Top overall draft pick Anthony Bennett has struggled with conditioning in his first NBA preseason. Observers have chalked it up to the power forward's lack of work over a summer that included recovering from surgery on a torn left rotator cuff.
On Thursday, Cavaliers coach Mike Brown revealed a few more reasons why Bennett isn't up to speed yet: He suffers from asthma and sleep apnea.
“It’s a culmination of a lot of things,” Brown said. “The shoulder, he’s been out for awhile, he’s got asthma, we’re throwing a lot at him. He’s probably never played this hard against this competition in his life. He’s got sleep apnea and some other things, he likes to stay up late. As a young person, that can affect you in a lot of ways the next day.”

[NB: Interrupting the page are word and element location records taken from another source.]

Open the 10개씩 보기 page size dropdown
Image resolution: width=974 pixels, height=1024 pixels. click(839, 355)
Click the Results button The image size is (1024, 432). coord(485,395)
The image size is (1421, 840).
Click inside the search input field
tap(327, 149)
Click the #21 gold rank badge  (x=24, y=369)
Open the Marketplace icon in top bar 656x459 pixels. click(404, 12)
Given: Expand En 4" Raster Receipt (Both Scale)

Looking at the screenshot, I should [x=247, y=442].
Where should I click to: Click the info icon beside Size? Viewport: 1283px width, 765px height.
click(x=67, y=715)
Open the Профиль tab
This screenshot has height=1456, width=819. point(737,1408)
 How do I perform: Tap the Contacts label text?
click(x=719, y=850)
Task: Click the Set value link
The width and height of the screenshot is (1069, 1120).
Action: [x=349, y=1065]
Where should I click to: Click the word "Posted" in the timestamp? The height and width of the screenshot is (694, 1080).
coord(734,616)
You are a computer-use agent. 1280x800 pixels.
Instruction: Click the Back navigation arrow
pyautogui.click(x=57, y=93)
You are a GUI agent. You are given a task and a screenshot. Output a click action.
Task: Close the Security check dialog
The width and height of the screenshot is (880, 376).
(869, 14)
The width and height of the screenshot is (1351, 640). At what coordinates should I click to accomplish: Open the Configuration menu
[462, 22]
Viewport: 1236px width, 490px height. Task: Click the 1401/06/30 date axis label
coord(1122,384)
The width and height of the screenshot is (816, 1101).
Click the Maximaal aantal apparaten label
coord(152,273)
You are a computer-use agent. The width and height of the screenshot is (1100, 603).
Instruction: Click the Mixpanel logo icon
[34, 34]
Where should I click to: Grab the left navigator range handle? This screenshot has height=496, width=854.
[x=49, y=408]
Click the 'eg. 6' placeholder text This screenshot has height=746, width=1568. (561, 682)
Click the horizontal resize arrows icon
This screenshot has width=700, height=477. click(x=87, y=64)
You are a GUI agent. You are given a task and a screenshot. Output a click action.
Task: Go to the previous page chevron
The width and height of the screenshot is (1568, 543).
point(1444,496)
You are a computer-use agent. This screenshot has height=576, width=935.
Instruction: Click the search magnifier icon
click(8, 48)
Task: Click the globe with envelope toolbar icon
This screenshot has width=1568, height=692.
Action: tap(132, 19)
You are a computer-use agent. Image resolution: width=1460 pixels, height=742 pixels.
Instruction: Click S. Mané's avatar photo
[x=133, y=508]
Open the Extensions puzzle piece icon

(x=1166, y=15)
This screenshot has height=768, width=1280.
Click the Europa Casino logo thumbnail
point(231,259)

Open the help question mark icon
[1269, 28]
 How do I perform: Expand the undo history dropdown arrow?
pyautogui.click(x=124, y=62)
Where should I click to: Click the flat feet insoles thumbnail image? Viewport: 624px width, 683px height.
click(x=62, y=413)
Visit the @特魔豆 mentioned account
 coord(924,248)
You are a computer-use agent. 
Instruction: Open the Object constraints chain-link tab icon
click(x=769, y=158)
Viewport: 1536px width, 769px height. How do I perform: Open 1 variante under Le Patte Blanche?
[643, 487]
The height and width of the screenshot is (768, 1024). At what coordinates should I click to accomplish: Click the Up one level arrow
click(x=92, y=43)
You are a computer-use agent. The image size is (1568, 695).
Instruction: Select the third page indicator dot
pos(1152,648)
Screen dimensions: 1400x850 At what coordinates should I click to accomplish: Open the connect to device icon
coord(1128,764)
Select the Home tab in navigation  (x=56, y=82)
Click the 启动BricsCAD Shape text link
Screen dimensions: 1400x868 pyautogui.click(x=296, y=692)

Bennett denied being an asthma sufferer throughout his last college season at UNLV, then downplayed it prior to the draft.
"It's not a big deal," Bennett said. "It's not like I'm the first one in the NBA to have it. It's just something I've got to take care of."
There were rumors that he had problems with his weight in college, and that he had ballooned to more than 260 pounds over the summer, but Bennett says he's currently at his 240-pound playing weight.
Brown said Bennett's sleep apnea did not worry him, and that he and other Cavs also suffer from the sleep condition.
"We have a couple guys who may have it," Brown said. "I think it’s a common thing. It’s not that big of a deal."
Sleep or no sleep, Brown said watching Bennett labor up and down the floor makes him tired.
"Every time I watch him he’s (gasping),” Brown said. “It makes me tired, so I try not to look at him. I tell him, ‘If you need a sub, just tell me. Otherwise I’m not going to look at you.”